Additionally, widespread test shortages and problems at a time when the virus could have been slowed were caused largely by secrecy and cronyism at China’s top disease control agency, the news agency reported on Thursday.
China’s Center for Disease Control and Prevention gave test kit designs and distribution rights exclusively to three then-obscure Shanghai companies with which officials had personal ties, the reporting found.
The flawed testing system prevented scientists and officials from seeing how fast the virus was spreading —grave mistakes that facilitated the virus’ spread through Wuhan and across the world undetected, in a pandemic that has now sickened more than 64 million people and killed almost 1.5 million.
SARS-CoV-2 probably originated in bats but Dr Shi, along with other scientists, believe that the virus made the jump from an intermediary host animal to humans in a “zoonotic spillover” event.
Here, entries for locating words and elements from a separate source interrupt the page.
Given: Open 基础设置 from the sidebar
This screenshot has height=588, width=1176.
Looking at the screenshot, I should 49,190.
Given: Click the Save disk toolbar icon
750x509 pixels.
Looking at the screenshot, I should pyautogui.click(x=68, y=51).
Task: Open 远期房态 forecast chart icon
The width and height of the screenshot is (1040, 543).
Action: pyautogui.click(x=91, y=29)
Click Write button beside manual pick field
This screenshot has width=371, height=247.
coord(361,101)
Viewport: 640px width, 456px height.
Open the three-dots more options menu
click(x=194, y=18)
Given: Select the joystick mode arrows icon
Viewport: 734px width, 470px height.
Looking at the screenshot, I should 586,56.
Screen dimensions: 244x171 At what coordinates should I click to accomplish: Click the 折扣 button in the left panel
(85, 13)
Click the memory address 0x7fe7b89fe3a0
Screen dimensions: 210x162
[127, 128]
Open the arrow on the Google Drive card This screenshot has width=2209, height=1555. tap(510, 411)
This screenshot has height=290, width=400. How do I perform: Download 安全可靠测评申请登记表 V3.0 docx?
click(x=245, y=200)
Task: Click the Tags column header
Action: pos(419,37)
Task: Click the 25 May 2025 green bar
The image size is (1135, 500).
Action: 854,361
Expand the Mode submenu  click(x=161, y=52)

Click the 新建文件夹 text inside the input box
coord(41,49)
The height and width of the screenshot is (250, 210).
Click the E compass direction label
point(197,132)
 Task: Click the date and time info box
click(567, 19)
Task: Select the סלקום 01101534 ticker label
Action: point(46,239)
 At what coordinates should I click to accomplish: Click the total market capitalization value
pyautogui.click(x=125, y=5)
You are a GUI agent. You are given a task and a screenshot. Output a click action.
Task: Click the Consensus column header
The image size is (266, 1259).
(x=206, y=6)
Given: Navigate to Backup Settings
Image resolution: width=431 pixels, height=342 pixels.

There is also a question mark over how long Sars-CoV-2 has been around, as Dr Shi told the panel that it could have been in humans or animals for a “very long time” before it was detected.
WHO investigators, and a separate team organized by The Lancet medical journal, may never establish the exact origins of the virus.
Dr Shi noted that if the intermediate carrier of the virus was a pangolin, as some studies have suggested, then there is a possibility that the virus originated in a bat outside of China. Pangolins are typically smuggled to China from other parts of Asia and Africa.